2017年には、創立140周年記念式典で、新たな長期ビジョンとして策定した「N’2030 Plan」を発表した。
「急速な状況の変化に対応し、N’2030 Planを作りました。これはN’2020 Planを継承するものです。N’2020 Planでは2つの新学科を新設しました。ひとつは文学部 都市文化デザイン学科です。文学部開設以降60年以上の歴史の中で、初の新学科です。もう一つは国際経営学科です。両学部の定員も増員しました。また奨学金制度の大幅拡充、キャンパスの整備など、約7割の達成を実現しました」
行動計画としてアクションプランを毎年度策定して、課題の改善や環境の向上を図ってきた結果が表れたといるだろう。

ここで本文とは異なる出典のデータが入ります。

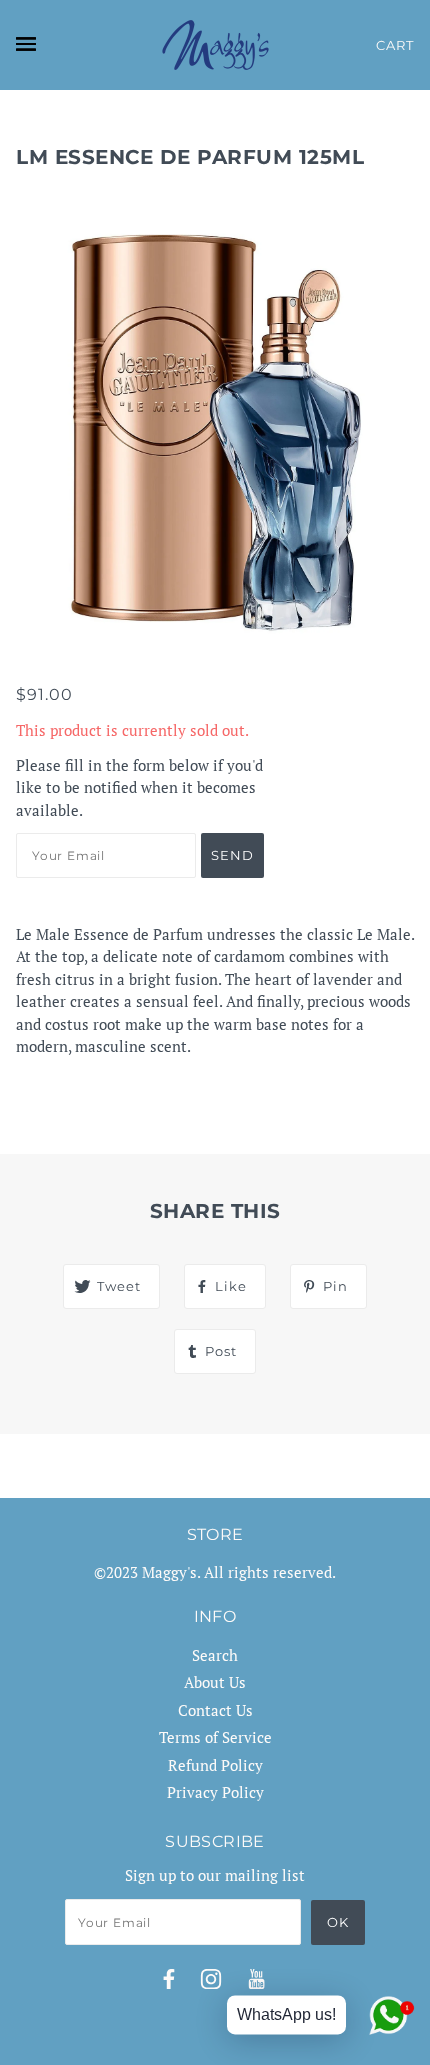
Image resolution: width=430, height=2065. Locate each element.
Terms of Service (215, 1737)
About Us (215, 1682)
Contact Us (215, 1710)
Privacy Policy (215, 1792)
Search (215, 1655)
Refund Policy (215, 1765)
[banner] (215, 45)
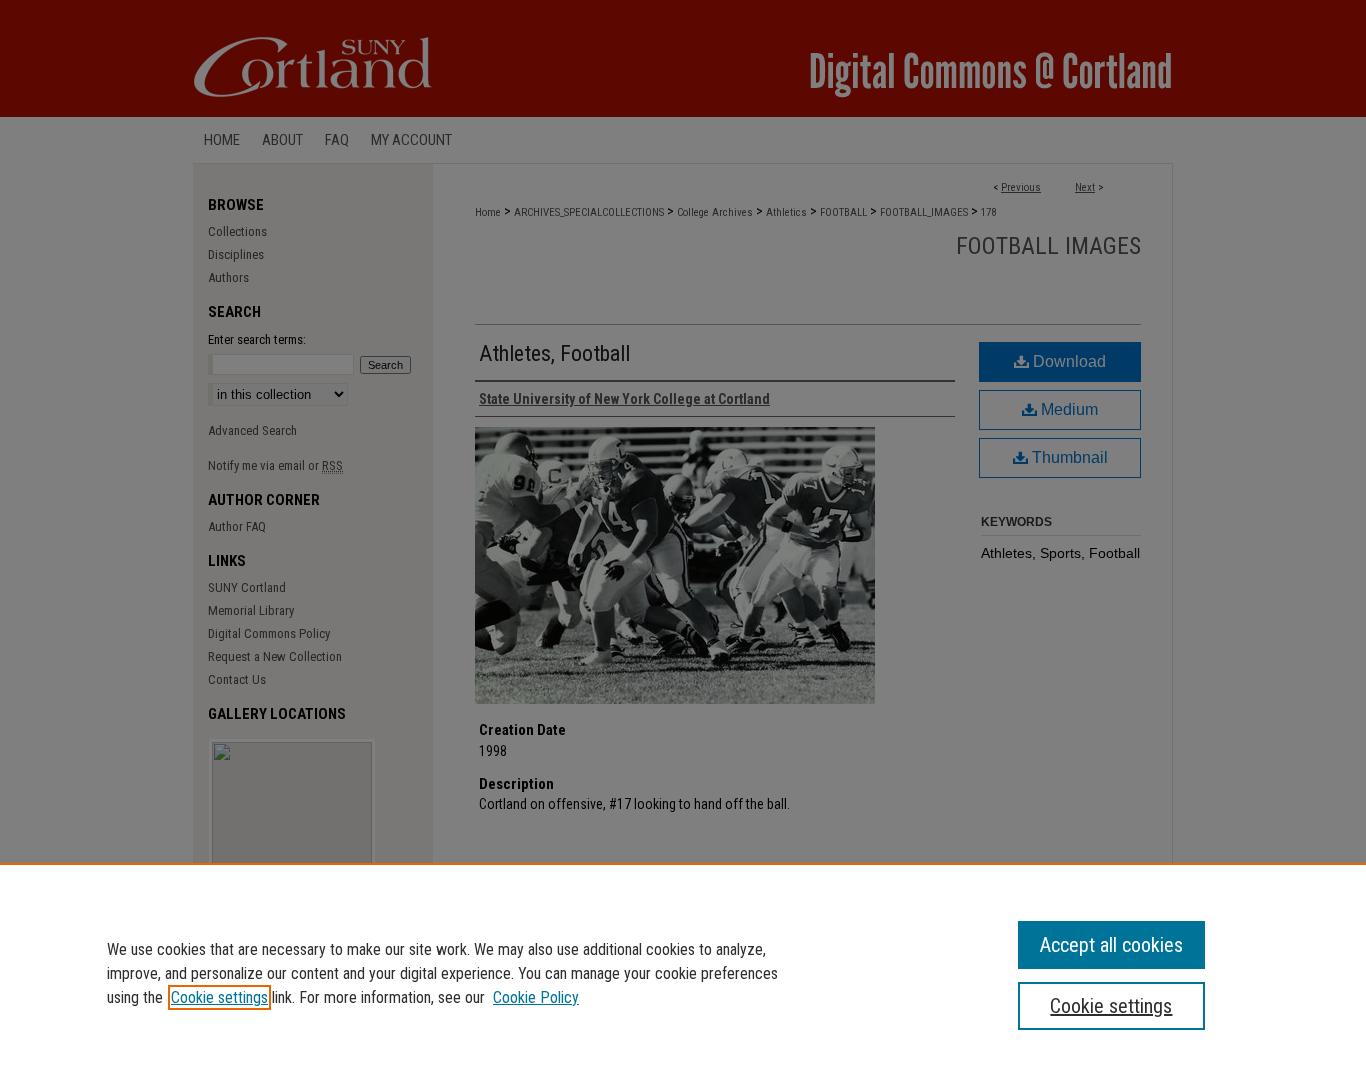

「N’2030 Planには、画期的なことを盛り込みました。大学経営を経営資源、入学、在学中(教育段階)就職(出口)、卒業後の5局面に分けて、各々の局面においてコアとなる指標をあてはめて考えます。指標には目標校(ベンチマーク校)を決めて、目標校の平均値と本学の平均値を比べ、そのかい離がどのように生じてきたのか、課題を抽出してアクションプランとして計画を立てるものです。これはかい離がなくなるまで続けます。大学のブランドを引き上げながら目標を達成していくことを考えています」
これらの目標はダッシュボードとして一覧にして収め、進捗状況を管理しつつ、総括目標を達成していく。この方式は企業と共同開発し、将来的には他の学校にも提供していく方針だ。他大学の模範になる経営モデルの構築を進め、これを共有化する。
同大学では、これからのグローバルな社会で活躍できる人材を育成していく。
「育成する人材像は、知識とそのスキルであるコミュニケーション力、創造力、論理的な思考力を兼ね備えた人間性を三位一体に作っていくことです。知識には基本的な教養と専門的な知識があります。数理データマインドをつけるためには文系でも数学が必要です。コミュニケーション力、表現力などを培うのに必要なのは国語力です。すべての基本となるのは優れた国語力なのです」
語学を学ぶ際や、論理的な思考力をつけるためにも国語力はその中心に位置づけられる。社会や時代がどう変わっても、日本において国語はなくならない。同大学は今後、これまでに積み重ねてきた伝統を重んじながら、時代に即した人材教育を行っていく方針だ。